[[ Records for the exercise, beginning ]]

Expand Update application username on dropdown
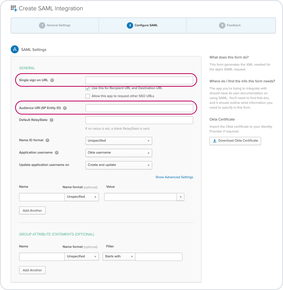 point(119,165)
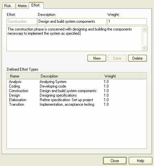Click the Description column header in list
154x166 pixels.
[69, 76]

[[ Records for the exercise, end ]]
[[ Records for the exercise, beginning ]]

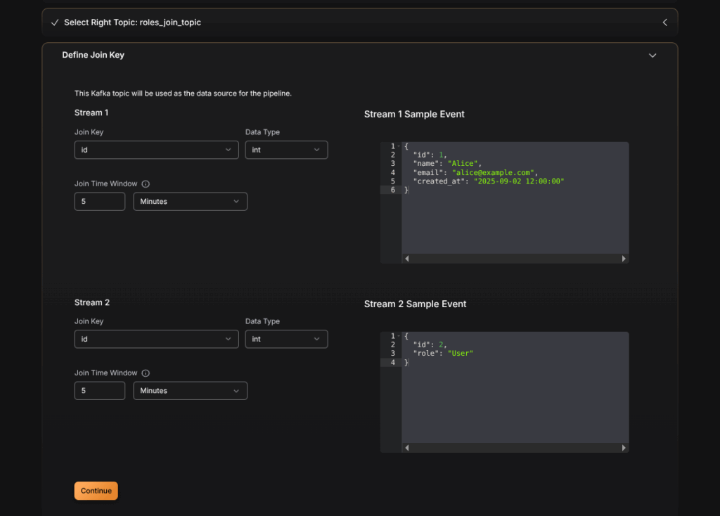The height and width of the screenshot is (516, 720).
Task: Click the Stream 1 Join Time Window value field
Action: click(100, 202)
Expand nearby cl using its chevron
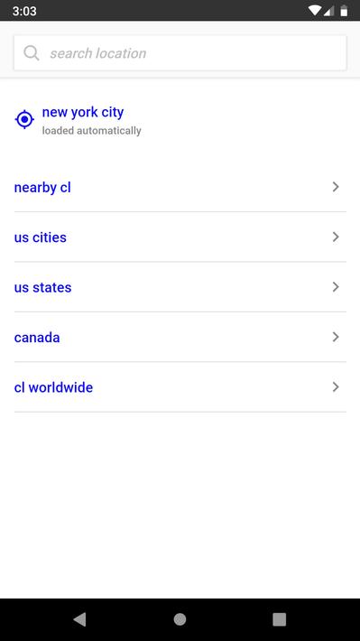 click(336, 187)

[[ Records for the exercise, end ]]
[[ Records for the exercise, beginning ]]

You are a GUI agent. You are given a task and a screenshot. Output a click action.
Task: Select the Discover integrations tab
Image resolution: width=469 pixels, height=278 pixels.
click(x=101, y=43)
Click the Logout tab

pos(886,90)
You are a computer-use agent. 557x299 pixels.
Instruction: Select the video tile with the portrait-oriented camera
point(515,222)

[[ Records for the exercise, end ]]

• Goal of the exercise
Gather each line in the entries above where the string "agent" is found.

• Solution for this exercise
You are a GUI agent. You are given a task and a screenshot. Output a click action.
You are a computer-use agent. 557x299 pixels.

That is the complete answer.